# G-94 bottles



## jrfalen (Oct 1, 2021)

A small group of Owens Illinois G94 pattern bottles. I was surprised to find the Emulsifol bottle. 66% soybean oil for treating bloat in cattle. Dates range from 1948 to 1971 for these. 

What other G94 bottles are out there? 
	

	
	
		
		

		
			








Sent from my SM-G781U using Tapatalk


----------



## bottle-bud (Oct 1, 2021)

G-94, I am guessing is a mold number? I quickly looked through some of my bottles and was somewhat surprised that I had quite a few. 
So, here they are:


----------



## CanadianBottles (Oct 1, 2021)

That Emulsifol is really unusual, never seen a veterinary med packaged in a soda bottle before.  Seems odd that they chose a bottle designed to be so durable and resist pressure for something that wasn't pressurized and probably didn't involve returning the bottles for deposit.  You'd think there would have been cheaper options.


----------



## embe (Oct 1, 2021)

Forgive my ignorance but what is  a G94?  Is it the shape of the bottle or a stamp on the bottom?


----------



## jrfalen (Oct 1, 2021)

G-94 is the pattern or style ID number assigned to that particular shape of bottle by Owens Illinois. I forgot about the Squirt bottles. 
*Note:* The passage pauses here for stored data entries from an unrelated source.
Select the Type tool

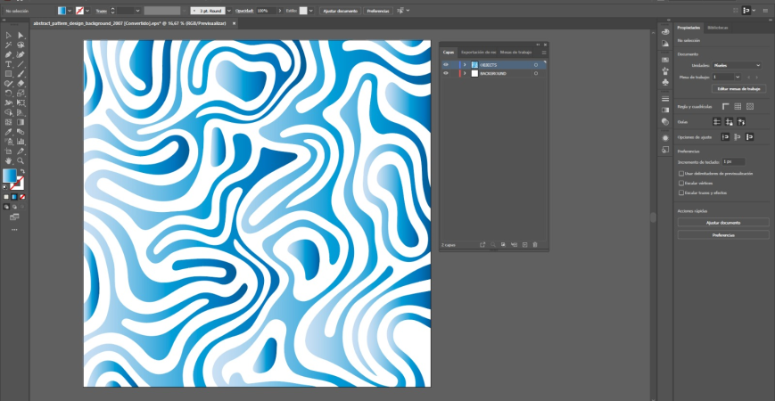coord(8,64)
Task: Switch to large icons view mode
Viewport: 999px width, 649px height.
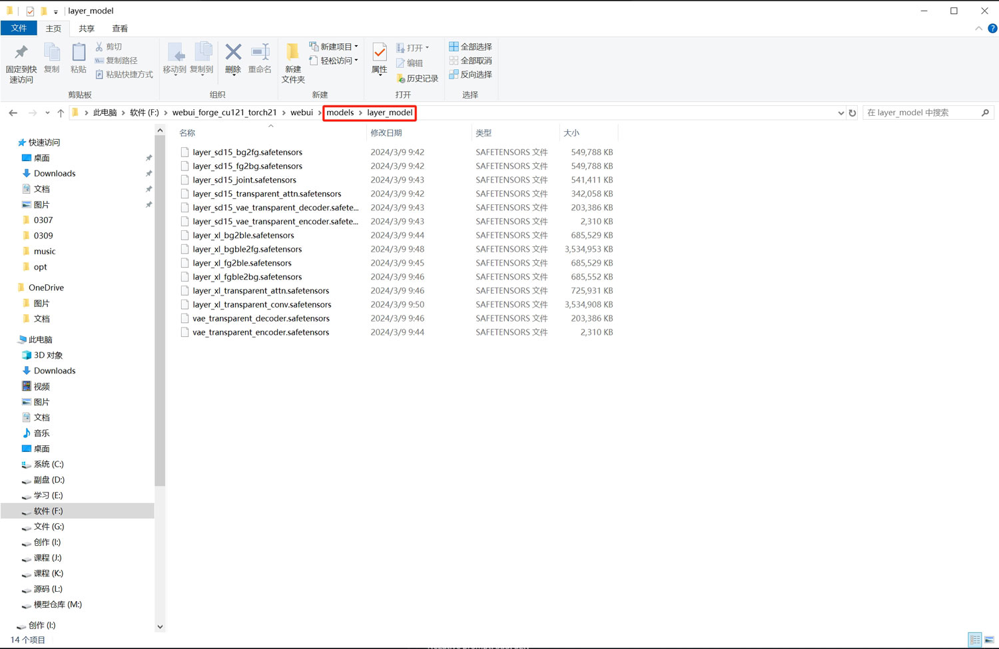Action: point(989,640)
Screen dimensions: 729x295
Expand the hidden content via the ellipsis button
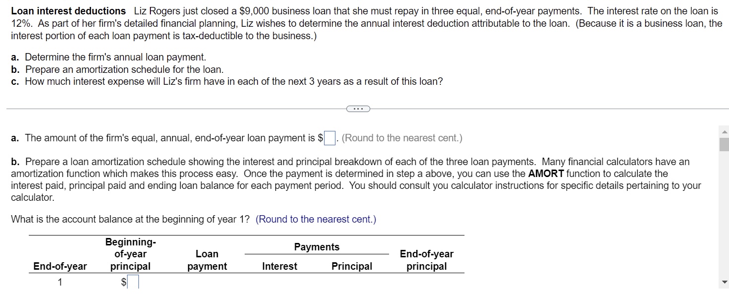358,108
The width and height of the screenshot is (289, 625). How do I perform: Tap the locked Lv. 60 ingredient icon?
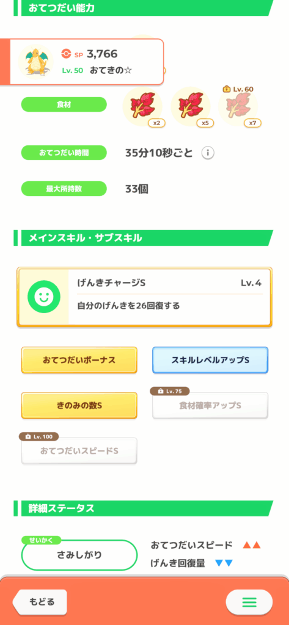coord(239,106)
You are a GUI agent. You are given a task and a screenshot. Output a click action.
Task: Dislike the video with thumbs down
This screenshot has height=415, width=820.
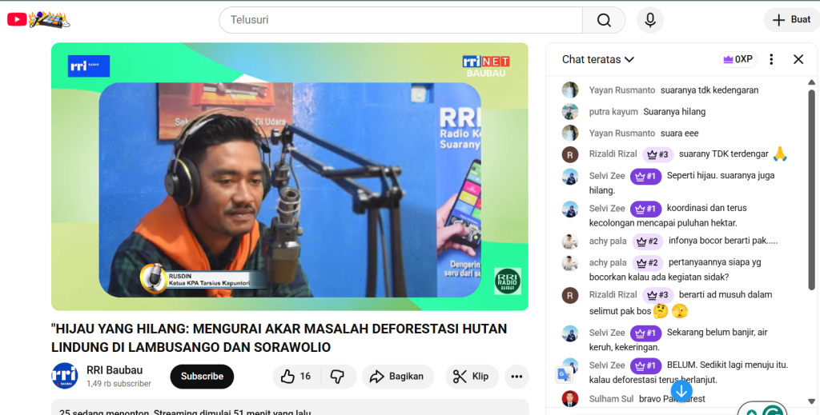338,377
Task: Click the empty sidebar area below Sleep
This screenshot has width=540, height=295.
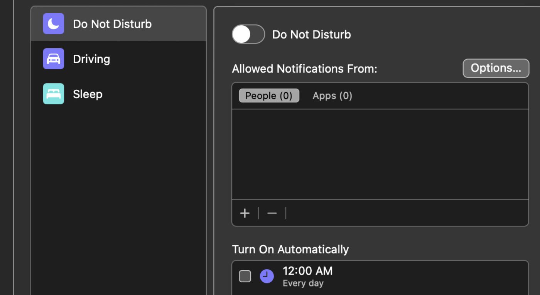Action: 118,193
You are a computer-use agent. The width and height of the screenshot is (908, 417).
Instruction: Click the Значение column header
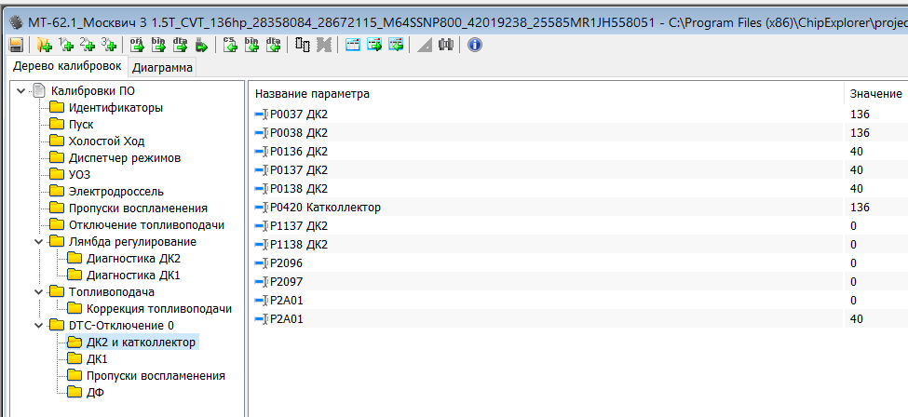874,94
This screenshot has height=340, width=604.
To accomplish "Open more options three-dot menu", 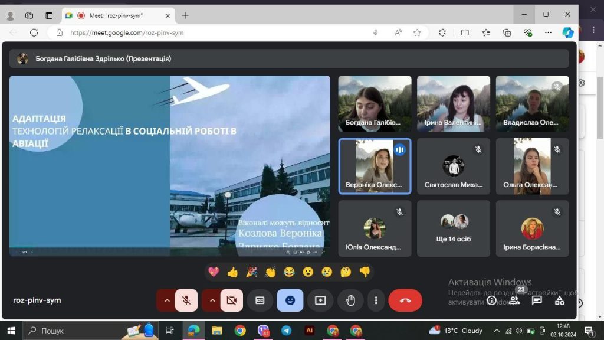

The Emulsifoil bottle directions say to put the bottle in the side of the mouth and get the opening behind the tongue so the cow swallows everything. They needed a strong container I guess.

Sent from my SM-G781U using Tapatalk


----------



## jrfalen (Oct 1, 2021)

It is stamped on the bottom of these ones. The G indicated soda I think. 
	

	
	
		
		

		
		
	


	




Sent from my SM-G781U using Tapatalk


----------



## jrfalen (Oct 2, 2021)

Found another
	

	
	
		
		

		
		
	


	




Sent from my SM-G781U using Tapatalk


----------



## jrfalen (Oct 4, 2021)

Found some more. The Rums Dry is a 1942 and the G-94 is on the heel. Strangely it is listed a 6 ounce while the others are all 7 ounce. Must be wartime rationing
	

	
	
		
		

		
		
	


	




Sent from my SM-G781U using Tapatalk


----------



## bottle-bud (Oct 5, 2021)

I found two more G-94  mold bottles.


----------